- [Extrait du document]
········

C’est un sujet pour lequel la moindre réserve est par essence très compliquée à exprimer, compte tenu des enjeux de protection de l’enfance et de l’impératif moral qu’il y a à combattre tout contenu pédopornographique — CSAM en anglais, soit child sexual abuse material. C’est pourtant sur ce terrain difficile que des instances européennes clés se sont placées.
Dans un communiqué commun paru le 29 juillet 2022, et relayé par 01 Net le 3 août, le Contrôleur européen de la protection des données et le Comité européen de la protection des données, qui réunit les instances nationales de l’UE, comme la Commission nationale de l’informatique et des libertés (Cnil) en France, ont pris la parole pour mettre en garde Bruxelles.
En cause ? L’initiative de la Commission européenne en matière de lutte contre la pédopornographie, justement. Présentée au cours du mois de mai, elle contient une disposition qui a suscité des débats animés, puisqu’elle souhaite imposer un scan de tous les messages, y compris ceux étant chiffrés, pour déceler tout contenu CSAM et prendre les mesures adéquates, le cas échéant.

········

- [Données]
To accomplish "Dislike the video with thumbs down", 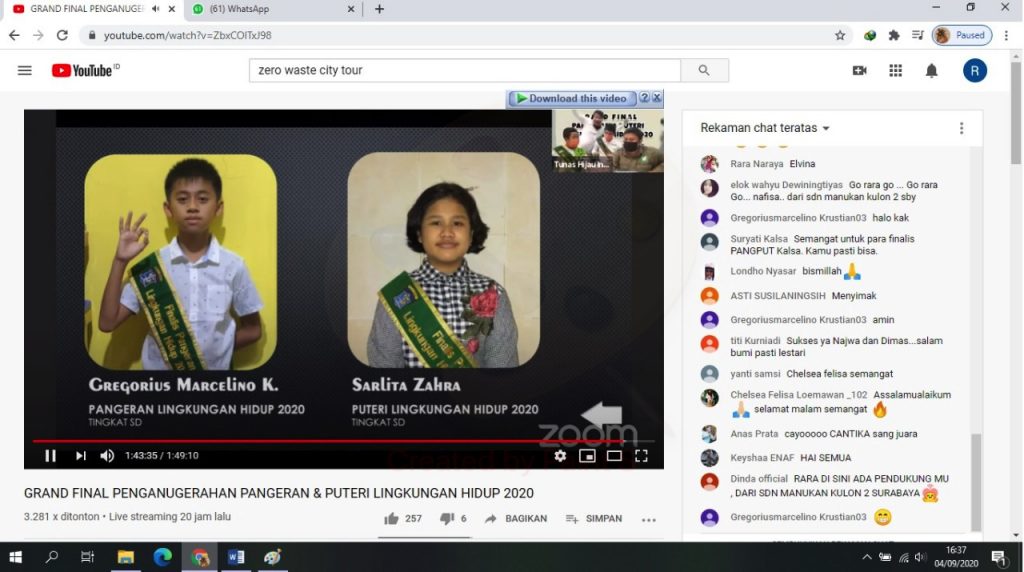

········

- [Consigne] Dans l'extrait sur la lutte contre la pédopornographie en Europe, quel jour est sorti le communiqué commun des deux instances européennes de protection des données ?

- [Réponse] Le 29 juillet 2022.